Dataset records:
* * * * * * * * *
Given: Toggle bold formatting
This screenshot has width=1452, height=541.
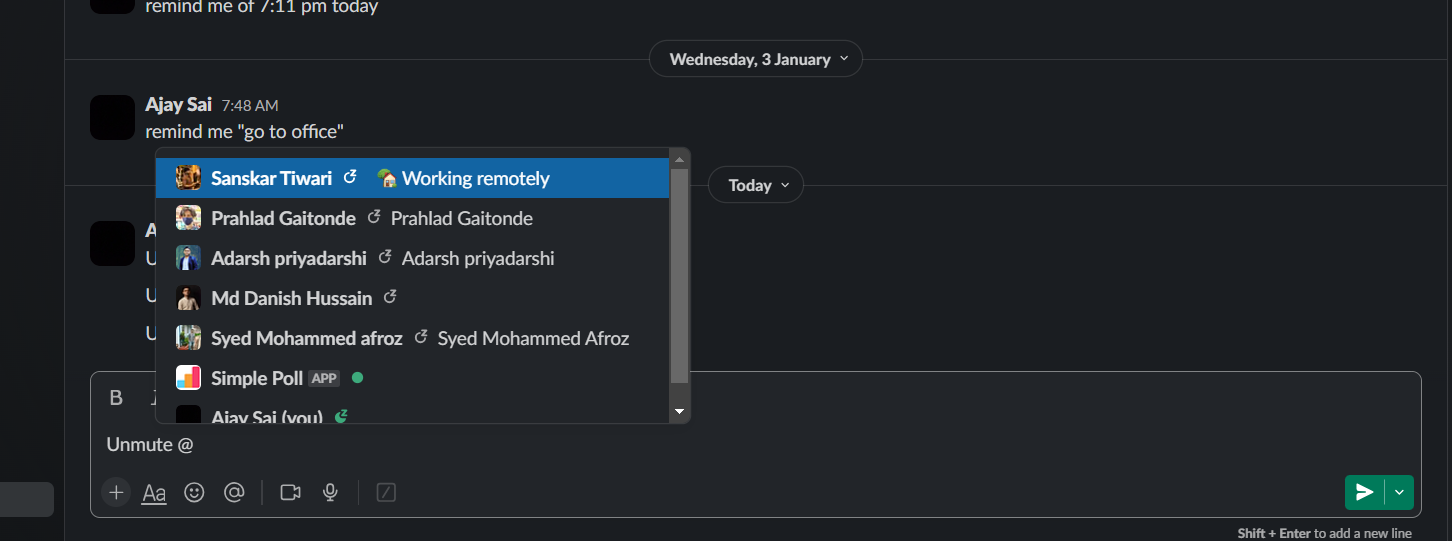Looking at the screenshot, I should click(x=116, y=398).
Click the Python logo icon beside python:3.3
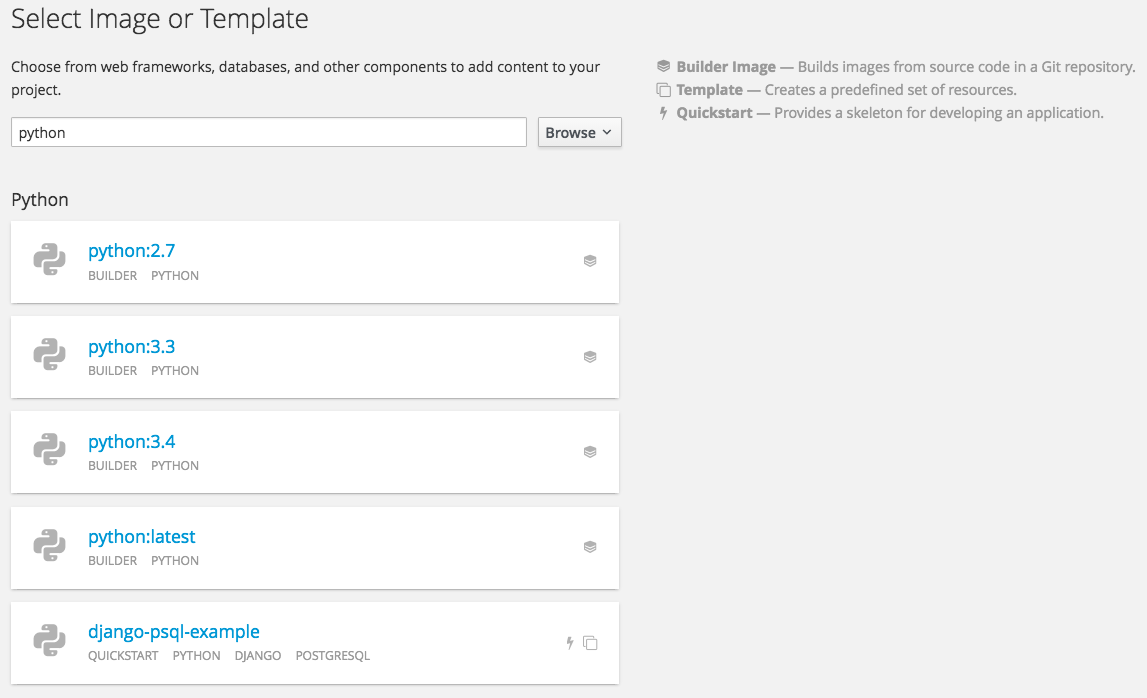1147x698 pixels. point(50,355)
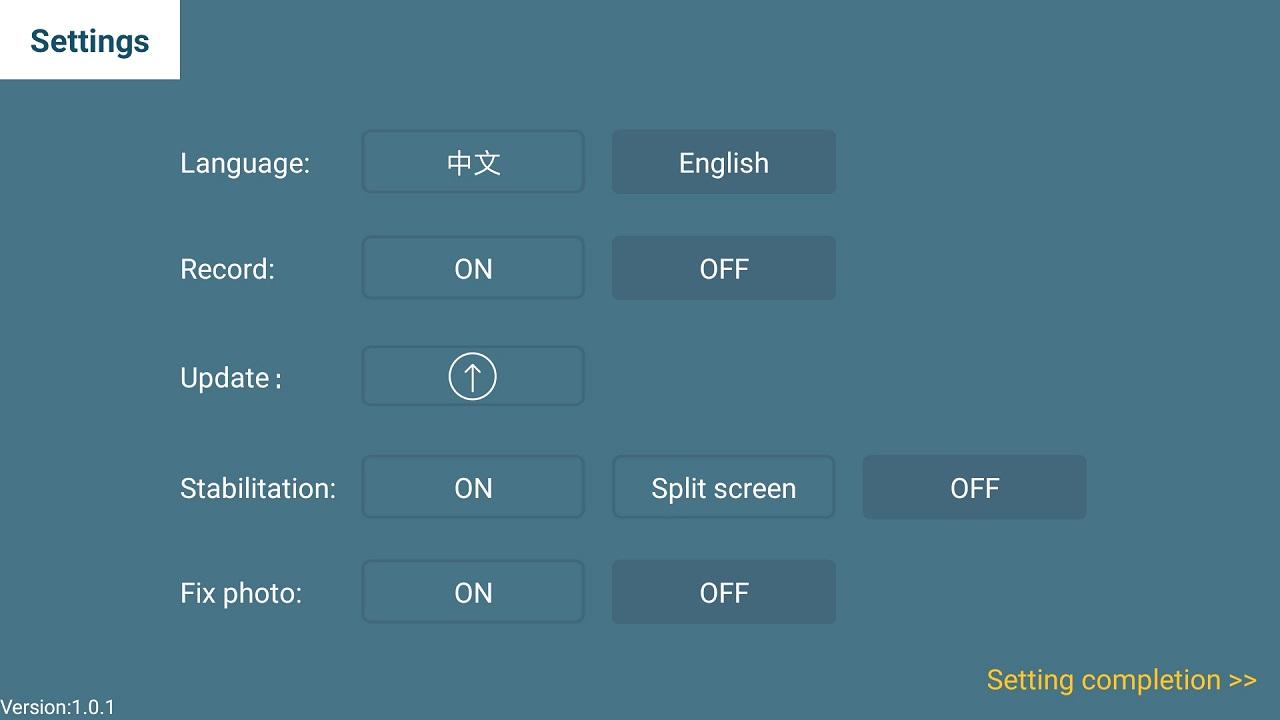Click the Update : label
This screenshot has width=1280, height=720.
point(230,378)
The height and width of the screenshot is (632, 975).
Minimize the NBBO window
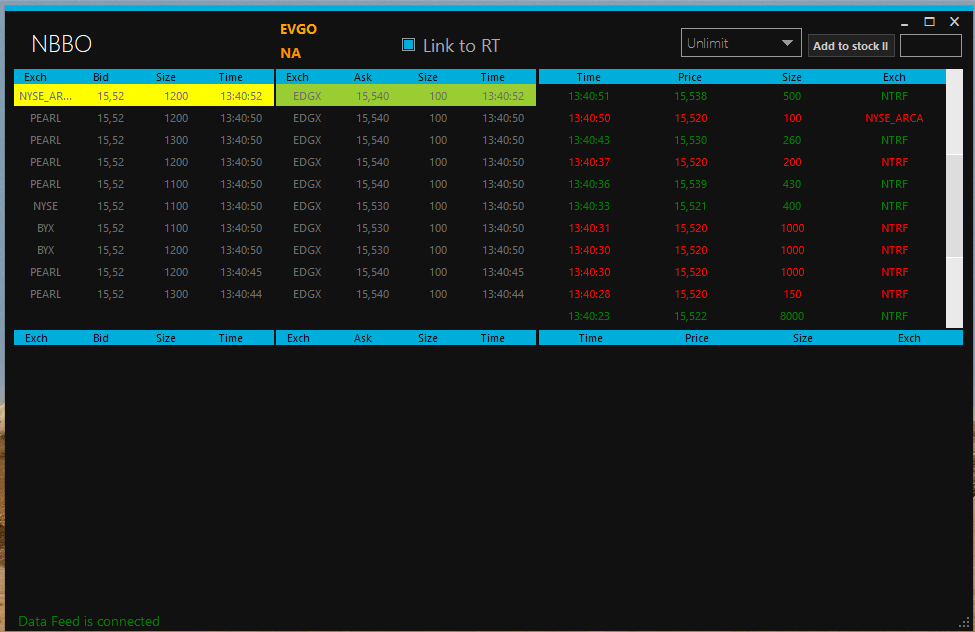(904, 22)
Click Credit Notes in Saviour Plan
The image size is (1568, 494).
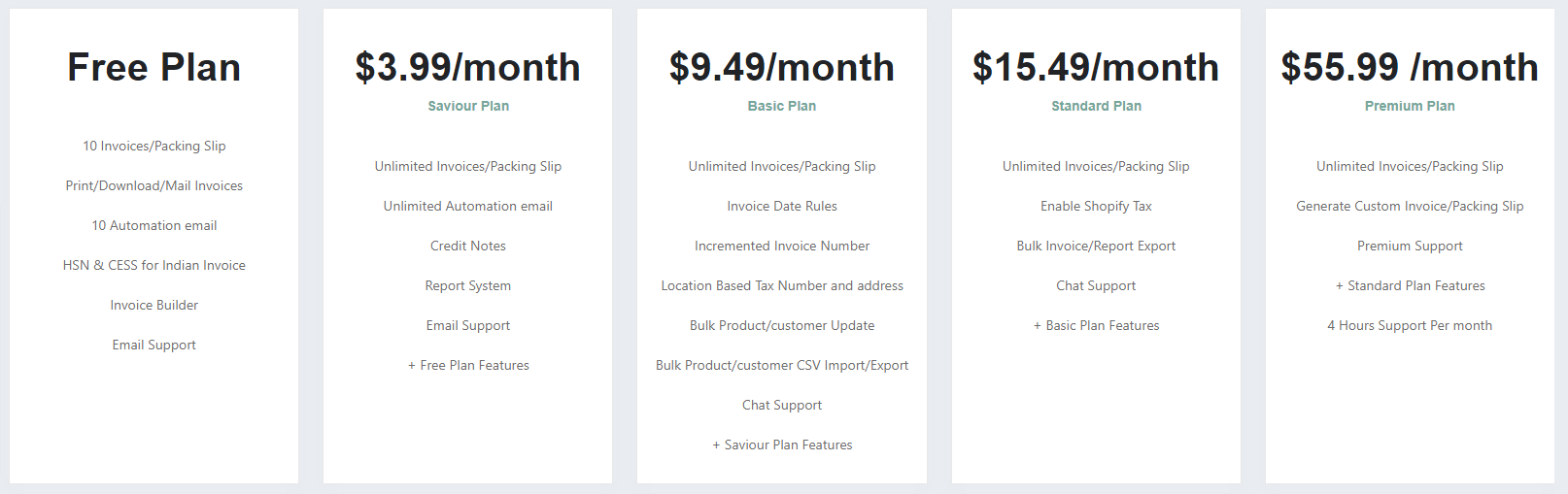click(x=468, y=246)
* * * * * * * * *
Task details: All lines from the one holding "Minimize the NBBO window" through the last line of the entries, and nothing else, are to be output exactly; leave out the pictures.

Expected answer:
Minimize the NBBO window
(904, 22)
Click Credit Notes in Saviour Plan
The image size is (1568, 494).
click(x=468, y=246)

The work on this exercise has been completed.